Annals of Mathematics and Artificial Intelligence ( IF 1.2 ) Pub Date : 2024-03-19 , DOI: 10.1007/s10472-024-09929-7 L. Thorne McCarty
This paper develops a theory of clustering and coding that combines a geometric model with a probabilistic model in a principled way. The geometric model is a Riemannian manifold with a Riemannian metric, \({g}_{ij}(\textbf{x})\), which we interpret as a measure of dissimilarity. The probabilistic model consists of a stochastic process with an invariant probability measure that matches the density of the sample input data.
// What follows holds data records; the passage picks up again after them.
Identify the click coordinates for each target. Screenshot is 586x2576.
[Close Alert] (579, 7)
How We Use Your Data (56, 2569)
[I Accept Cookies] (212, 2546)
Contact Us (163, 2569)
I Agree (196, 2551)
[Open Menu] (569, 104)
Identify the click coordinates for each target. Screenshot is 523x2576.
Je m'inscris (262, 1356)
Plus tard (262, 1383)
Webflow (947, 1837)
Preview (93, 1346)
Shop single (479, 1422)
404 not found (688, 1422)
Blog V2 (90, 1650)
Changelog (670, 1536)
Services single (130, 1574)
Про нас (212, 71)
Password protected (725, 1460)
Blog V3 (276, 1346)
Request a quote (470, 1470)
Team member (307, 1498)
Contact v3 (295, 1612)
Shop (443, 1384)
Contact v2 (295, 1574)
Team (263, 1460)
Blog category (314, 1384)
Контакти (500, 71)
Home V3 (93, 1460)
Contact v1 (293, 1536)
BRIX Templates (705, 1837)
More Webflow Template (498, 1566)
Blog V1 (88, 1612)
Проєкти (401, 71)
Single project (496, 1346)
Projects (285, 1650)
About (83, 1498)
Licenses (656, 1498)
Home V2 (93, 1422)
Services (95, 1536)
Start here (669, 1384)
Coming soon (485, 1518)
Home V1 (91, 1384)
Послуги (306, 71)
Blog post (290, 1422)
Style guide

The link between the two models is a potential function, \(U(\textbf{x})\), and its gradient, \(\nabla U(\textbf{x})\). We use the gradient to define the dissimilarity metric, which guarantees that our measure of dissimilarity will depend on the probability measure. Finally, we use the dissimilarity metric to define a coordinate system on the embedded Riemannian manifold, which gives us a low-dimensional encoding of our original data.
中文翻译:
聚类、编码和相似性的概念
本文发展了一种聚类和编码理论,以原则性的方式将几何模型与概率模型结合起来。几何模型是具有黎曼度量\({g}_{ij}(\textbf{x})\) 的黎曼流形,我们将其解释为相异性的度量。概率模型由随机过程组成,该过程具有与样本输入数据的密度相匹配的不变概率度量。两个模型之间的联系是势函数\(U(\textbf{x})\)及其梯度\(\nabla U(\textbf{x})\)。我们使用梯度来定义相异性度量,这保证了我们的相异性度量将取决于概率度量。最后,我们使用相异度量在嵌入式黎曼流形上定义坐标系,这为我们提供了原始数据的低维编码。